_Task item_
Line by line, retype the material with nothing left out.

_Raw data_

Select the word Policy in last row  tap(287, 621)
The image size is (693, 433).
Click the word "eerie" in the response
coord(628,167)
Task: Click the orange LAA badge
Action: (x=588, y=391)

_Output for this exercise_
Select the word Policy in last row  tap(287, 621)
The image size is (693, 433).
Click the word "eerie" in the response
coord(628,167)
Task: Click the orange LAA badge
Action: (x=588, y=391)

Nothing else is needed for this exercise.